### RECORDS FOR THIS EXERCISE
************

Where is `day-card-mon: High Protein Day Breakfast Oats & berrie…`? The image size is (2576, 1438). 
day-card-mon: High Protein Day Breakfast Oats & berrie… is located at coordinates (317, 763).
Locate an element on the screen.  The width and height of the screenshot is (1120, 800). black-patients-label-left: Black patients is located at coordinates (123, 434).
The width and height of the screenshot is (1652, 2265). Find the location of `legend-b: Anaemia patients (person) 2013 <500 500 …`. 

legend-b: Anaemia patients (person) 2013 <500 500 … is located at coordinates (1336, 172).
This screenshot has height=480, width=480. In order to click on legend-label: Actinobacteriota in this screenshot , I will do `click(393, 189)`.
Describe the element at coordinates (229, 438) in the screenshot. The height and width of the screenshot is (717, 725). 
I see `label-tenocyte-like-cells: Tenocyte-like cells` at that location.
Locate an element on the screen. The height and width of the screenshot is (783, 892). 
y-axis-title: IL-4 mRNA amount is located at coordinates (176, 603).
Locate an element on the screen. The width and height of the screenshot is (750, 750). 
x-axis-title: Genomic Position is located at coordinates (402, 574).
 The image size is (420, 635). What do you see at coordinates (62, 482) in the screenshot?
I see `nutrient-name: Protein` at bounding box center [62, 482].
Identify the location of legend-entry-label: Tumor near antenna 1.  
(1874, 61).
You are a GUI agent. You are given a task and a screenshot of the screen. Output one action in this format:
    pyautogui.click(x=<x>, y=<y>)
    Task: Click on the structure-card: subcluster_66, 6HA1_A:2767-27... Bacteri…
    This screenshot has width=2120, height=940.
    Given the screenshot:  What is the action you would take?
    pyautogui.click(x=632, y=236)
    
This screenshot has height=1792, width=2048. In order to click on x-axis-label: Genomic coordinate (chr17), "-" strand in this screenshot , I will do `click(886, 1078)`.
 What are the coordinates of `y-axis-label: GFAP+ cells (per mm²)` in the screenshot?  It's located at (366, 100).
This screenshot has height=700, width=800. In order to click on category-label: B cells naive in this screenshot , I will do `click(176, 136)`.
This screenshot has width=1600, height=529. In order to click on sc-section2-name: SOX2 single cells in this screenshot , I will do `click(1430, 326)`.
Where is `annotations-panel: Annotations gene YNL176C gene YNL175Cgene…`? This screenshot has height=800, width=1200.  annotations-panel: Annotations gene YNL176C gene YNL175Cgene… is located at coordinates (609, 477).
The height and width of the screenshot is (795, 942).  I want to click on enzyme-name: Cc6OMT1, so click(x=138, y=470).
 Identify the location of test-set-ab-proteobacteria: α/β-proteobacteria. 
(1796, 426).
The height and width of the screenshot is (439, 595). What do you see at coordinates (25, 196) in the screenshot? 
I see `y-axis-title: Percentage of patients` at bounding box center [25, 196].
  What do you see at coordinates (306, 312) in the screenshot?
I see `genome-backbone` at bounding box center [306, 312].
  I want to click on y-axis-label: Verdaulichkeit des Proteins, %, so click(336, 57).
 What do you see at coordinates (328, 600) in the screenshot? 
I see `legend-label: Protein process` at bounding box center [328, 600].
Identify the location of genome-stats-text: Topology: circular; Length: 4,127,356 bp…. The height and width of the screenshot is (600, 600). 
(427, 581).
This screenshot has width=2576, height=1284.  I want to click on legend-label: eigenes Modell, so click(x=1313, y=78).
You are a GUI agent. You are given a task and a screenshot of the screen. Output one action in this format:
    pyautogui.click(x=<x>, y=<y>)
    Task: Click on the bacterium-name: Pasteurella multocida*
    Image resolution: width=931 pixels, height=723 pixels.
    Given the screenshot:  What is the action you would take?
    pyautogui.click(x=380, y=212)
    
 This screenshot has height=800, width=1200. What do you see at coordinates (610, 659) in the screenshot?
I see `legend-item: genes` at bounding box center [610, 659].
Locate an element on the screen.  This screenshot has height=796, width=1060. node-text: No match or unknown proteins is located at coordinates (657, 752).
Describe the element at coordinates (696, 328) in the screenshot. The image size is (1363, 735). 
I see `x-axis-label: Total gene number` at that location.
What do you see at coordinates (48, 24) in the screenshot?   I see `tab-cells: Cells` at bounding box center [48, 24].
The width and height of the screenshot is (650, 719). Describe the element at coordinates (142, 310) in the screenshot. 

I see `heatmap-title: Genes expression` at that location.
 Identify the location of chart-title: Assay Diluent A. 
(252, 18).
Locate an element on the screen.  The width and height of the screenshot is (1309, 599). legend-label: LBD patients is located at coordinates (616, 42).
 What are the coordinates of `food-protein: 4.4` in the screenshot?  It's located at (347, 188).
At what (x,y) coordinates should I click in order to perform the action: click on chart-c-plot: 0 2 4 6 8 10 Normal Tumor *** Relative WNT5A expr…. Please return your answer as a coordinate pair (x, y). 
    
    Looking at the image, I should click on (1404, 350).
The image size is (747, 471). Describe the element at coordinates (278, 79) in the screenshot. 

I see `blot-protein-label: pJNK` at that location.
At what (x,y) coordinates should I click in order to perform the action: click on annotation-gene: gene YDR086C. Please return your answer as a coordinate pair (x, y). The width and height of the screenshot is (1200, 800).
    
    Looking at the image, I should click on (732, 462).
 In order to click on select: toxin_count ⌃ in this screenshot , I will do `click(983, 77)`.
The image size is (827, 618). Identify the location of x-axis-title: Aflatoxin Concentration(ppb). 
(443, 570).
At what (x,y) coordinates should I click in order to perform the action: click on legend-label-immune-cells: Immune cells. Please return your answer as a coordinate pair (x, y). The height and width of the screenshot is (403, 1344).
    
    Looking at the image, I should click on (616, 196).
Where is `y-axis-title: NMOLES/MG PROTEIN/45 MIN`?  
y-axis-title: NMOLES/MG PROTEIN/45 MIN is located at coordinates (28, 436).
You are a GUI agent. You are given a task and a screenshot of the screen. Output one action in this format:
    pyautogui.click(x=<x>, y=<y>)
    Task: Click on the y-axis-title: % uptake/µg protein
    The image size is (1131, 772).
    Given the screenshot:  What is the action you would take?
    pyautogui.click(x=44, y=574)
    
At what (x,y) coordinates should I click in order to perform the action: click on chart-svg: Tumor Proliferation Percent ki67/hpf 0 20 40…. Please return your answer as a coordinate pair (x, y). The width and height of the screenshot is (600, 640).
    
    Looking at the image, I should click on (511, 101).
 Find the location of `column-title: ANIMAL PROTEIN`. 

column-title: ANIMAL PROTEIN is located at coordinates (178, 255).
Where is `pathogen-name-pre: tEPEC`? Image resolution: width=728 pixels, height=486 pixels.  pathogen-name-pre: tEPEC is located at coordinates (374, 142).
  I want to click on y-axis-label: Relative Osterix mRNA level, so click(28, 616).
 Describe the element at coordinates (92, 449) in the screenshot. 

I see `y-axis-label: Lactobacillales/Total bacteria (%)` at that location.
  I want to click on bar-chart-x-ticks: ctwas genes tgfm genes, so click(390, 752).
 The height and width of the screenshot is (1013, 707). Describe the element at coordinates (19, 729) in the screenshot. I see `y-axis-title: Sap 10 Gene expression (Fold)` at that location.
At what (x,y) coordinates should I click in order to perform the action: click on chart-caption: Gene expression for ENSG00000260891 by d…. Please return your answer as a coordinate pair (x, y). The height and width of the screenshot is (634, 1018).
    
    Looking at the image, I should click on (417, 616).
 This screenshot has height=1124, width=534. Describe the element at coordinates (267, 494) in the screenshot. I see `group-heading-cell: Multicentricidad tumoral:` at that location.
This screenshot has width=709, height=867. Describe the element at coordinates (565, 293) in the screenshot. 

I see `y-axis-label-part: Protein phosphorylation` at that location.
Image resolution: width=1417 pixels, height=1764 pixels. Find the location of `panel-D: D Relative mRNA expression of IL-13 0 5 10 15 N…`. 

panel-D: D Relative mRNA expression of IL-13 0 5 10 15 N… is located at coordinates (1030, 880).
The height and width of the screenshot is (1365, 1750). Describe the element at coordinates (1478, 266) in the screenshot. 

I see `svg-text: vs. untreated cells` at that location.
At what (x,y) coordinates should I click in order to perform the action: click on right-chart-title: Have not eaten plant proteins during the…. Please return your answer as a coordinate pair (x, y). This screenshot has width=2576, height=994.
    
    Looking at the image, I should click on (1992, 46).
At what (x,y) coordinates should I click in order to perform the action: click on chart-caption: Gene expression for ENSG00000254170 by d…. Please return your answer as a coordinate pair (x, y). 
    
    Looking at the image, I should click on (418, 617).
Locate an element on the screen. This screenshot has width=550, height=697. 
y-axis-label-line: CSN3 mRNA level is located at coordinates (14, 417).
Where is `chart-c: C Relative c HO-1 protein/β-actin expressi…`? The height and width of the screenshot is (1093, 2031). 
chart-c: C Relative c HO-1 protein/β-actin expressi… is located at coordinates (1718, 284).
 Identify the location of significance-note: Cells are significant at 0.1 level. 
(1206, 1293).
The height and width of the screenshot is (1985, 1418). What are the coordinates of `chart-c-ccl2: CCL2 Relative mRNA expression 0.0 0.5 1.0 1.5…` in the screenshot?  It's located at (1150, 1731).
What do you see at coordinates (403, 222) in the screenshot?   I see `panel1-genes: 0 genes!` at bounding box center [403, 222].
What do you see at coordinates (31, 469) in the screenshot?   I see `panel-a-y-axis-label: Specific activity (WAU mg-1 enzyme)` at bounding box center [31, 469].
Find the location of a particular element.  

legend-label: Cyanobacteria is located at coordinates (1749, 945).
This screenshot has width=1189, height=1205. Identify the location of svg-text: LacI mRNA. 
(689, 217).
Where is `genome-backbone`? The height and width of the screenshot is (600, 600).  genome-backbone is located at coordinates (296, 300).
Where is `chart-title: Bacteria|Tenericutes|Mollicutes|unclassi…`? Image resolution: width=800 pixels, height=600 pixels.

************

### AIM OF THE TASK
Determine how many lines in the data above include the word "enzyme", and state that number only.

### FINISHED TASK
2